Harmonisation in this study is defined as a process which seeks to eliminate the diversity of accounting practices, while harmony is a state where the entities are clustered around one or a few of the available procedures. According to Van der Tas (1992), harmonization is a process of coordination. Thus, harmonization represents the efforts undertaken by legislators and accounting standards setters to reduce the diversity of accounting treatments used to register transactions or to elaborate balances.
2. Financial Disclosure
Financial disclosure in this study referred to the financial reporting, which tests the extent of the information disclosed through the annual accounts. According to Ingram and Copeland (1981, 1984), annual accounts are the principal vehicle of information available for citizens and other stakeholders. Even though entities all over the world has annual accounts, it has different intensities, with a regulation and modernization of the contents of local government and with the objective of improving the quality of financial reports (Ryan et al., 2002).

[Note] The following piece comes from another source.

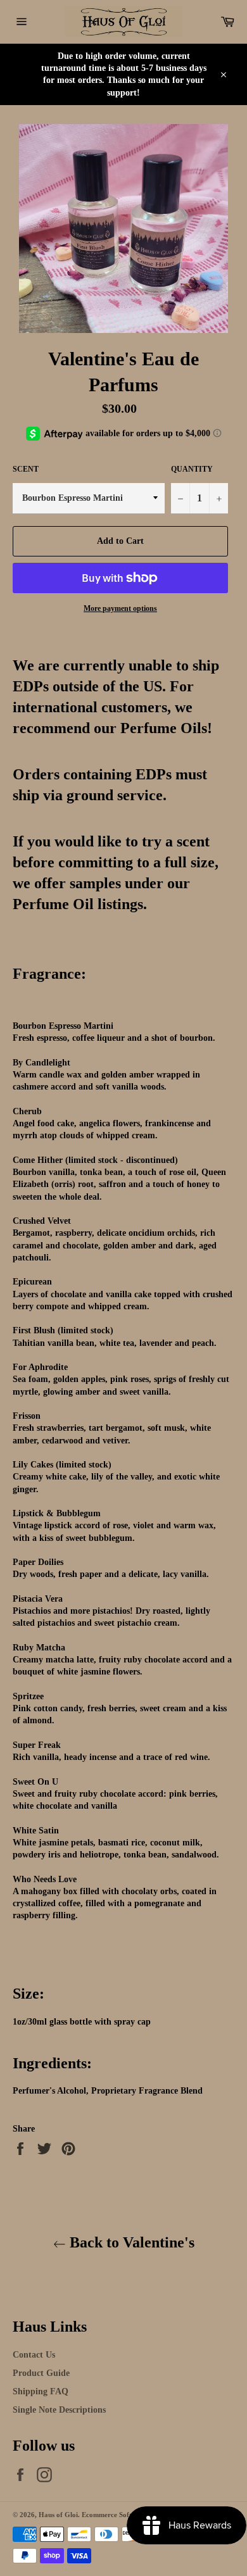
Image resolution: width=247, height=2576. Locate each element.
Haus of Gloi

1.7 Organisation of the Study
The organization of the study follows the standard Doctor Business Administration (DBA) thesis format and the content of this study is organized into five chapters. Chapter 1 provides the background of the study, problem statement, research questions, research objectives, and the scope of the study, contribution of the study and organizing of the remaining chapters.
Chapter 2 contains the literature review and a summary of previous research that are related to this study.
Chapter 3 describes the research model and methodology employed in the study. Hypothesis development, research design, sample and data collection, research instrument, operational definition and measurement of the variables and method of data analysis are also discussed in this chapter.
Chapter 4 presents an analysis and interpretation of the results of the study.
Finally, Chapter 5 summarises and discusses the major findings, implications and limitations of the study including a statement as to the conclusions reached. In addition, recommendations for further research will also be included in this chapter.